▶ _Texte de la page_
━━━━━━━━━━━━━━━━━━━━━━━━━━━━━━
Sur l’empreinte écologique des lanceurs, oui !

L’Europe spatiale a-t-elle les moyens de ses ambitions ?

Le 09 novembre 2023 à 11h00

L’Agence spatiale européenne veut réduire l’empreinte environnementale de l’aéronautique, aussi bien sur Terre que dans l’espace avec une Charte Zéro Débris. Elle compte aussi sur le privé pour se relancer dans le fret et les vols habités, notamment avec la Station spatiale internationale en ligne de mire. Problème, l’Europe est privée de lanceur depuis des mois et pour encore un bon moment.

La conquête puis l’exploration spatiale, on la connait principalement par le prisme de la science et de la recherche de traces de vies à l’aide de sondes et autres rovers. Mais, c’est aussi des milliers de satellites en orbite autour de la Terre pour nos usages de tous les jours, un chiffre qui augmente rapidement ces dernières années à cause du lancement des constellations de milliers de satellites afin de proposer un accès à Internet partout dans le monde.

L’Agence spatiale européenne rappelle d’ailleurs, à juste titre, que « le monde est plus dépendant que jamais des technologies spatiales », aussi bien dans le civil que le domaine militaire. 

Josef Aschbacher, directeur général de l’ESA (Agence spatiale européenne), le rappelle en guise d’introduction au Sommet sur l’espace à Séville : « La politique spatiale, c’est aussi la politique climatique, la politique industrielle et la politique de sécurité. L’espace est un atout essentiel face aux enjeux globaux. Il figure au menu des négociations au niveau international, et l’Europe doit prendre une part active aux discussions s’y rapportant ». Les enjeux de souveraineté sont donc très importants.
━━━━━━━━━━━━━━━━━━━━━━━━━━━━━━
▶ _Données fournies_
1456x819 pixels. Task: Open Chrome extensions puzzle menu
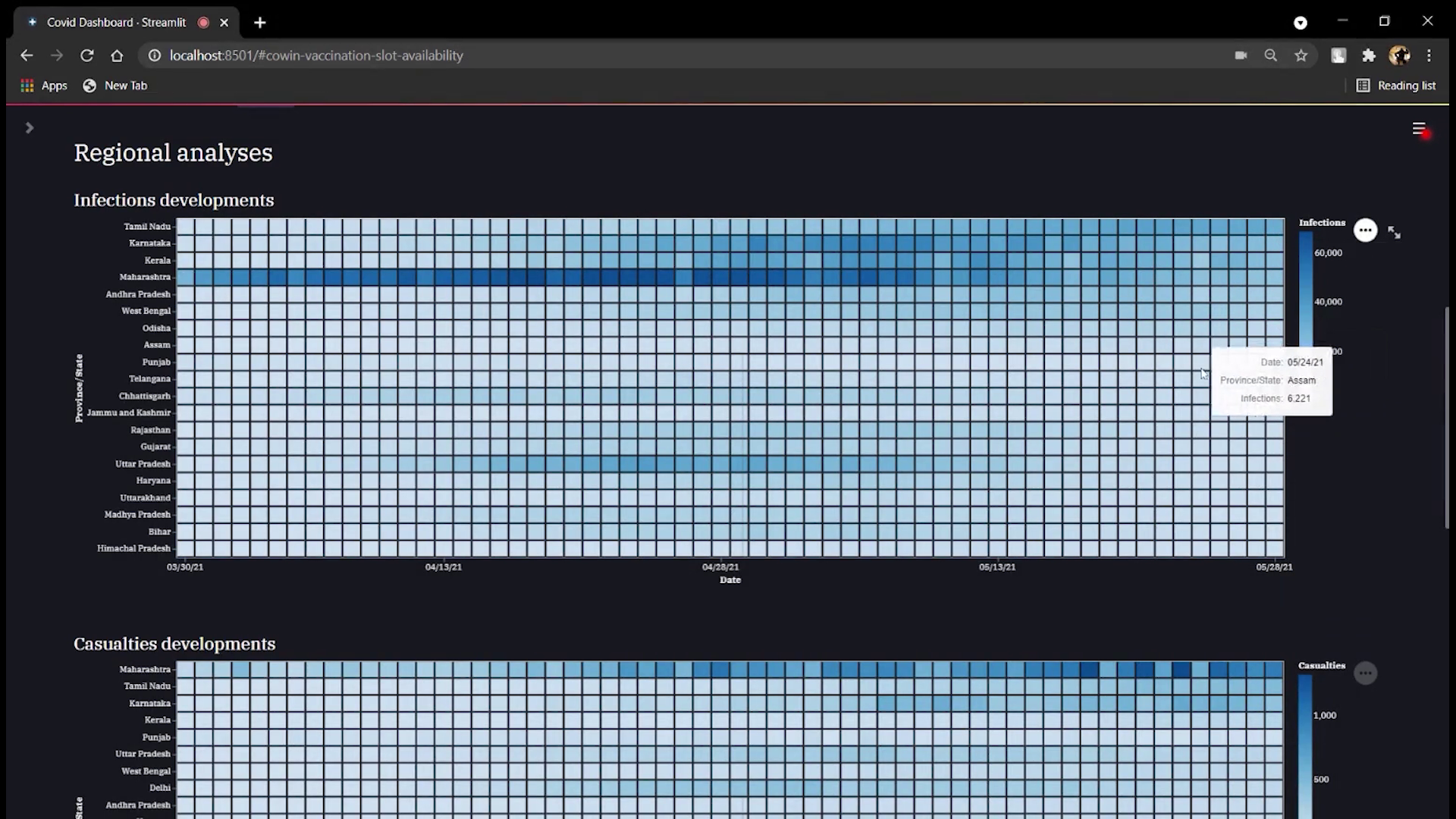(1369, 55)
━━━━━━━━━━━━━━━━━━━━━━━━━━━━━━
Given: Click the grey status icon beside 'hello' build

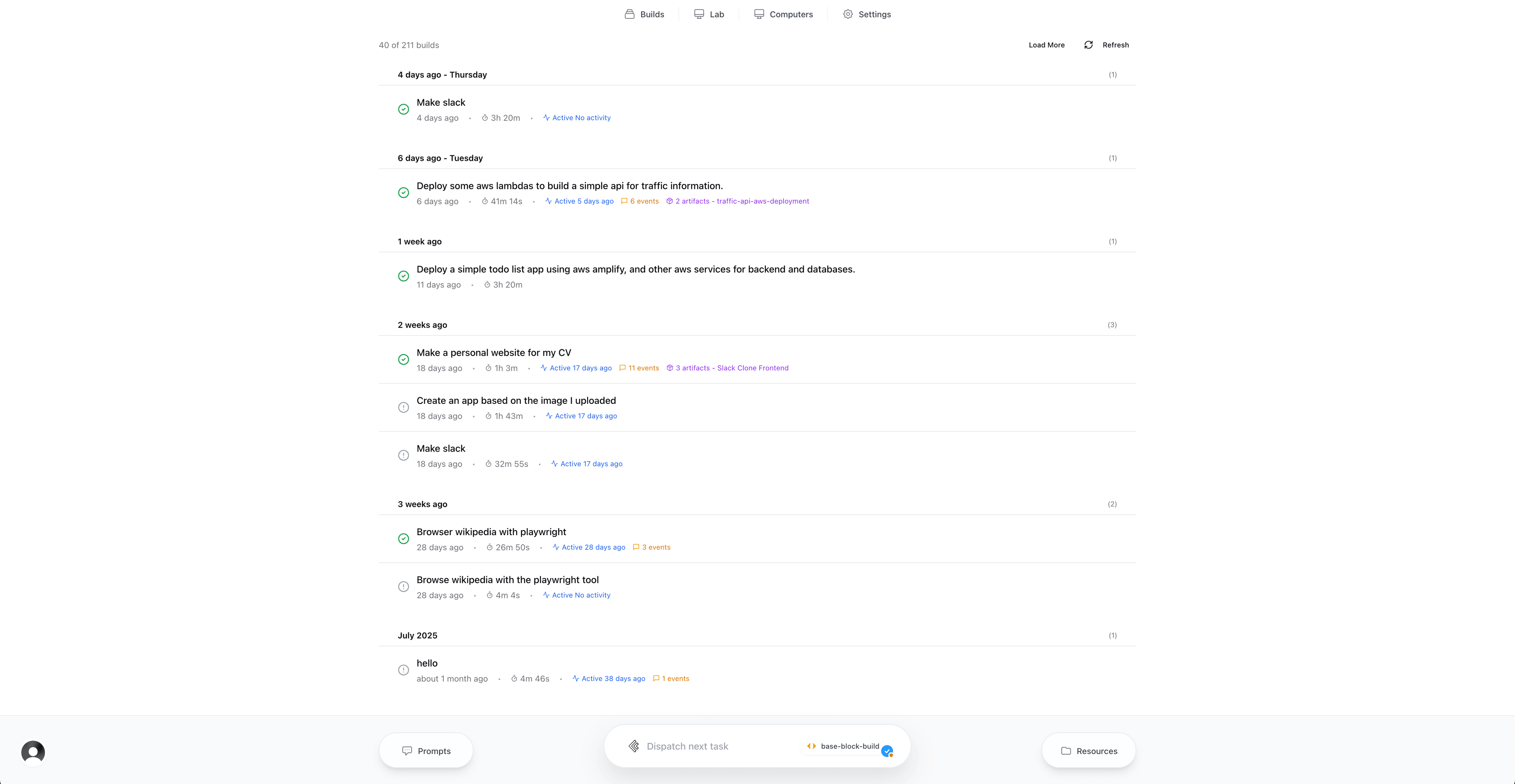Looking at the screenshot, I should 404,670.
━━━━━━━━━━━━━━━━━━━━━━━━━━━━━━
▶ _Consigne_
Prolongez l'article sur l'Europe spatiale et ses ambitions en reprenant juste après sa dernière phrase.

▶ _Réponse_
Réduire l’empreinte environnementale de l’aéronautique

L’ESA veut permettre à l’Europe de passer d’une surveillance passive à une gestion active du changement climatique en mobilisant « les moyens spatiaux […] afin de soutenir les efforts déployés aux niveaux national et européen pour atteindre la neutralité carbone à l’horizon 2050 ».

Deux principales pistes sont mises en avant : « les fabriques d’informations […] dont l’objectif est d’exploiter les données d’observation de la Terre associées à l’informatique dématérialisée et à des méthodes d’analyse de pointe pour aider les décideurs et l’industrie à négocier le virage de la neutralité carbone », ainsi que le système Iris, « qui contribuera à réduire l’empreinte environnementale du secteur aéronautique ».

Iris est un programme de l’ESA (qu’il ne faut pas confondre avec la constellation Iris² concurrente de SpaceX Starlink, OneWeb et Amazon Kuiper) dont le but est de « rendre l’aviation plus sûre, plus verte et plus efficace en développant un nouveau système de communication air-sol par satellite pour la gestion du trafic aérien (ATM), en partenariat avec Inmarsat. D’ici 2028, Iris permettra une gestion complète des trajectoires 4D au-dessus des espaces aériens du monde entier et la liaison de données sera le principal moyen de communication entre les contrôleurs et les équipages de cockpit ».

Iris ESA

L’Agence spatiale européenne ne compte pas en rester là et « s’attachera en parallèle à réduire l'empreinte environnementale de tous les projets spatiaux sur l’ensemble de leur cycle de vie et à promouvoir une industrie spatiale propre et durable ». Les plus taquins noteront que l’Europe est pour le moment au plus bas sur l’empreinte environnementale des lanceurs, car ils sont pour le moment soit cloué au sol (Vega-C), soit en retard (Ariane 6) ou encore plus disponible (Ariane 5). 

Et voilà la première Charte Zéro Débris au monde !

Continuant sur sa lancée, l’Europe annonce rien de moins que « la première Charte Zéro Débris au monde », qui a été finalisée très récemment, le 16 octobre pour être précis. Si on connait bien le point Godwin dans les discussions générales et politiques, on pourrait presque parler d’un point Kessler dans celles portant sur les débris dans l’espace.

Il s’agit pour rappel d’un phénomène physique (notamment mis en avant par le film Gravity) : les débris entrainent des collisions, qui entrainent donc plus de débris, qui entrainent plus de collisions, et ainsi de suite… un emballement pouvant conduire à rendre une partie de l’espace inaccessible tellement elle est occupée par des débris.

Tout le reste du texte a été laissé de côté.